## Passage shown:
▬▬▬▬▬▬

# My daughter's HS graduation



## OllieInAZ (May 25, 2011)

My daughter & I at her HS graduation. She lives with her mother in Hawaii. This picture was before she received many of her leis. In another 10 minutes she was barely able to see over the stack of flowers.


----------



## Fernando (May 25, 2011)

Congrats! You must be excited!

I like the goatee


----------



## onarock (May 25, 2011)

Congrats! You must be proud. Oh, and nice shirt.


----------



## CtTortoiseMom (May 25, 2011)

That is so exciting! It sounds like a beautiful ceremony! Congrats!!


----------



## OllieInAZ (May 25, 2011)

Thanks everyone. I am very proud of her.

@onarock, I almost wore a suit but then 'remembered'. The only suit in the place was the superintendent.


----------



## terryo (May 25, 2011)

Congrats! Your daughter is BEAUTIFUL!!


----------



## onarock (May 25, 2011)

Ha. Good move. There is nothing like graduation in Hawaii.



OllieInAZ said:


> Thanks everyone. I am very proud of her.

▬▬▬▬▬▬

## Information shown:
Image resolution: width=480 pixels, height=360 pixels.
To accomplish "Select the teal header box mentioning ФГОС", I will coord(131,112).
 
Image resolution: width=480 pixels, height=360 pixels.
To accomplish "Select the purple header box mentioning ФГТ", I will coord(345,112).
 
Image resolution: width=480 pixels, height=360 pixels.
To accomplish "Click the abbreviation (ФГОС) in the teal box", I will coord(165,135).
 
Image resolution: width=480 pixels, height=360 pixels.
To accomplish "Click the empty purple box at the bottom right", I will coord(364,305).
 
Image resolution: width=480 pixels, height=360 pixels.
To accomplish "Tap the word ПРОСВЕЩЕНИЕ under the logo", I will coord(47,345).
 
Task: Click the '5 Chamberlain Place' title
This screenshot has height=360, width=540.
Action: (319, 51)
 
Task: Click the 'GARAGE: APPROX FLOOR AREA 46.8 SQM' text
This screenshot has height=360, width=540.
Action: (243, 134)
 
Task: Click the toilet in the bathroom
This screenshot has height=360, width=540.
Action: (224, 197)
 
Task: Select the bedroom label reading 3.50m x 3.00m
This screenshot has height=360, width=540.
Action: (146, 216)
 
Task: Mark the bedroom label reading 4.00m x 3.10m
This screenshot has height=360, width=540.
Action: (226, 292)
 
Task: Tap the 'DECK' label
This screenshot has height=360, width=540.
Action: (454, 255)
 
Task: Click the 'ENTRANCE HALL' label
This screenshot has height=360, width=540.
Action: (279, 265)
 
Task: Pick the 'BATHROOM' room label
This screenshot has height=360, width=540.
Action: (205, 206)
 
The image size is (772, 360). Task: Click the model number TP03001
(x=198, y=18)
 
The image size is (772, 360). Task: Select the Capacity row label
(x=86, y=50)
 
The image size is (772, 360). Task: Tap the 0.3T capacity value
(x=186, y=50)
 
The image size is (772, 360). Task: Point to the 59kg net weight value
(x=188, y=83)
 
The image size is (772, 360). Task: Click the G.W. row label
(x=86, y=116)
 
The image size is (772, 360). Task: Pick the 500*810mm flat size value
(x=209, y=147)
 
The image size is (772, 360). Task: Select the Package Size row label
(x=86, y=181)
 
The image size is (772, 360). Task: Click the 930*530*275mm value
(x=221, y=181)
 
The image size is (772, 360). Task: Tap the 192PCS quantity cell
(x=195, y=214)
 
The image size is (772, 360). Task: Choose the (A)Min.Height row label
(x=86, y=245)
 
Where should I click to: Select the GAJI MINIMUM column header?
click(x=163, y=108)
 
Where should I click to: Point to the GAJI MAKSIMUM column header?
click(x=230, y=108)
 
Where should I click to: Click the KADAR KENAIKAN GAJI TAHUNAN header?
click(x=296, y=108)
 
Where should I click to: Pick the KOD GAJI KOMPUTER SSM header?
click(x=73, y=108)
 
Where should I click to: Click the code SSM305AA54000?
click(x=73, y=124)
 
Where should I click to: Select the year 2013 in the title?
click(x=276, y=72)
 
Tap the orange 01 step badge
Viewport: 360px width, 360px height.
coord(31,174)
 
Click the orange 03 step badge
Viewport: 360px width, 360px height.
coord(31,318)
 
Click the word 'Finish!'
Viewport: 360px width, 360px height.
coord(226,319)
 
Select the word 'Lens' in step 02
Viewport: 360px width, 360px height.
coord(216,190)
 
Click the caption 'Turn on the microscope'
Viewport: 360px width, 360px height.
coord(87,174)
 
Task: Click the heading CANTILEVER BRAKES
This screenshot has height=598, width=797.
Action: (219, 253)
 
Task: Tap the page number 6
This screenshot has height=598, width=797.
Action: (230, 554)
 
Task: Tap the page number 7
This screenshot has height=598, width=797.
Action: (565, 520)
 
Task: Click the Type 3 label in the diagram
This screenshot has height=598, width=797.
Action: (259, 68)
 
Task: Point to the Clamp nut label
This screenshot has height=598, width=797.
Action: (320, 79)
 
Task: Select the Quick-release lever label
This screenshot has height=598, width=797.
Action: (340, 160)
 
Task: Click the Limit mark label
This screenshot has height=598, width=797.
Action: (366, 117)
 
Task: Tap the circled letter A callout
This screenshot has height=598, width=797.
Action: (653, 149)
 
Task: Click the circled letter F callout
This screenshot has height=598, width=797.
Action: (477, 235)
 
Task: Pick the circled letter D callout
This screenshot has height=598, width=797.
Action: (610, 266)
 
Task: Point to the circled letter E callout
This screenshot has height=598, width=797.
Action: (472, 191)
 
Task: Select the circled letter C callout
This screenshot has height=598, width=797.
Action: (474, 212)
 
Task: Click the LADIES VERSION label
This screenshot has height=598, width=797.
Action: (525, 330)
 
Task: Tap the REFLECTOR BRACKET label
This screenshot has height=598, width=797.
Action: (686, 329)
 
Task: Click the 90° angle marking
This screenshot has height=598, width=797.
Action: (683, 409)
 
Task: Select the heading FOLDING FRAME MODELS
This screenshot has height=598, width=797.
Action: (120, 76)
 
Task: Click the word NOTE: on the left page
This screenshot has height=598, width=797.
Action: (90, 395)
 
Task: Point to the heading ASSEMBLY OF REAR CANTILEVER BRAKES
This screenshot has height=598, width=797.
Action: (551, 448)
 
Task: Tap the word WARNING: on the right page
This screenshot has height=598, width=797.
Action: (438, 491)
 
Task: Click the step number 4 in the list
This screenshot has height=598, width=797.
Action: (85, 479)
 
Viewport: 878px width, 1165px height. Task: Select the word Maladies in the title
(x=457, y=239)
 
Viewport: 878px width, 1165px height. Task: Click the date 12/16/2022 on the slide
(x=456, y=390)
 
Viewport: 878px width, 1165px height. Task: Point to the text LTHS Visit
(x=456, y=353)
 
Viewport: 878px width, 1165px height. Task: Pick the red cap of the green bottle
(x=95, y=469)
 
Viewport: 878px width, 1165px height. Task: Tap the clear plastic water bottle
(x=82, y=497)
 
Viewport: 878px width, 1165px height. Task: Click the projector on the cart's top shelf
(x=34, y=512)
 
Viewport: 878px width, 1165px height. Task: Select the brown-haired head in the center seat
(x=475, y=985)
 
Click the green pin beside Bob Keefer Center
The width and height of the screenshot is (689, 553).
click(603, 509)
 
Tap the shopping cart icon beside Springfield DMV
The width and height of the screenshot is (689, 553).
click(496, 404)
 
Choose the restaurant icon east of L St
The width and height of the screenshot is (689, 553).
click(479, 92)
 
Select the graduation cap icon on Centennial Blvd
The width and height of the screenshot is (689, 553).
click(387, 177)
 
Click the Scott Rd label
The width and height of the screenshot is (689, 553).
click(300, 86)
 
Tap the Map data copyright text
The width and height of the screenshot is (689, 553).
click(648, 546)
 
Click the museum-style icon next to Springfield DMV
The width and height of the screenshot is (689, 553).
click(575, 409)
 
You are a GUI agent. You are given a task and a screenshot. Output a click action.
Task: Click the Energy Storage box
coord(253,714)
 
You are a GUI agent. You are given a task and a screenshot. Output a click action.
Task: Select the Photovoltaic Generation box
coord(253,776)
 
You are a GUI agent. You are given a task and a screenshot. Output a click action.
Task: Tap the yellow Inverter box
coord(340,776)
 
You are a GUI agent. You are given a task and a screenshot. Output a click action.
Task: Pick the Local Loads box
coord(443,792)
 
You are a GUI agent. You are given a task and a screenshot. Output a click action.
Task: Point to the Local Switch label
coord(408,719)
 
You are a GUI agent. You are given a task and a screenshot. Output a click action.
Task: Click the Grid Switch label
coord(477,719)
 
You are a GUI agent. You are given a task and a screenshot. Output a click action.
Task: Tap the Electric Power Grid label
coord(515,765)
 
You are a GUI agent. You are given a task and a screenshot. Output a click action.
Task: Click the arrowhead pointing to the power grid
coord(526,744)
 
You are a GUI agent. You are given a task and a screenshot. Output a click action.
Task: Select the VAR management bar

▬▬▬▬▬▬

## What is asked:
1. From the graduation thread, extract the stretch from "My daughter &" through "Fernando (May 25, 2011)".
2. Answer these questions from the graduation thread:
(a) Who does the daughter live with, and where?
(b) According to OllieInAZ, who was the only person at the ceremony in a suit?
(c) What did Fernando say he liked?
3. Carry on the graduation thread from the point where it stops.
The rows have nothing to do with the graduation thread.

## Outputs for the tasks:
1.
My daughter & I at her HS graduation. She lives with her mother in Hawaii. This picture was before she received many of her leis. In another 10 minutes she was barely able to see over the stack of flowers.


----------



## Fernando (May 25, 2011)

2.
(a) She lives with her mother in Hawaii.
(b) The superintendent.
(c) The goatee.

3.
> 
> @onarock, I almost wore a suit but then 'remembered'. The only suit in the place was the superintendent.


----------



## dmarcus (May 25, 2011)

Congrats, it's a long road to get to that point..


----------



## ChiKat (May 25, 2011)

Aw you must be so proud  Your daughter is beautiful!
I want to live in Hawaii


----------



## ALDABRAMAN (May 25, 2011)

Nice.


----------



## coreyc (May 25, 2011)

Congrats to you and your daughter


----------



## Isa (May 26, 2011)

Your Daughter is beautiful, you must be very proud


----------



## DoctorCosmonaut (May 26, 2011)

Wish I graduated in Hawaii! Congrats!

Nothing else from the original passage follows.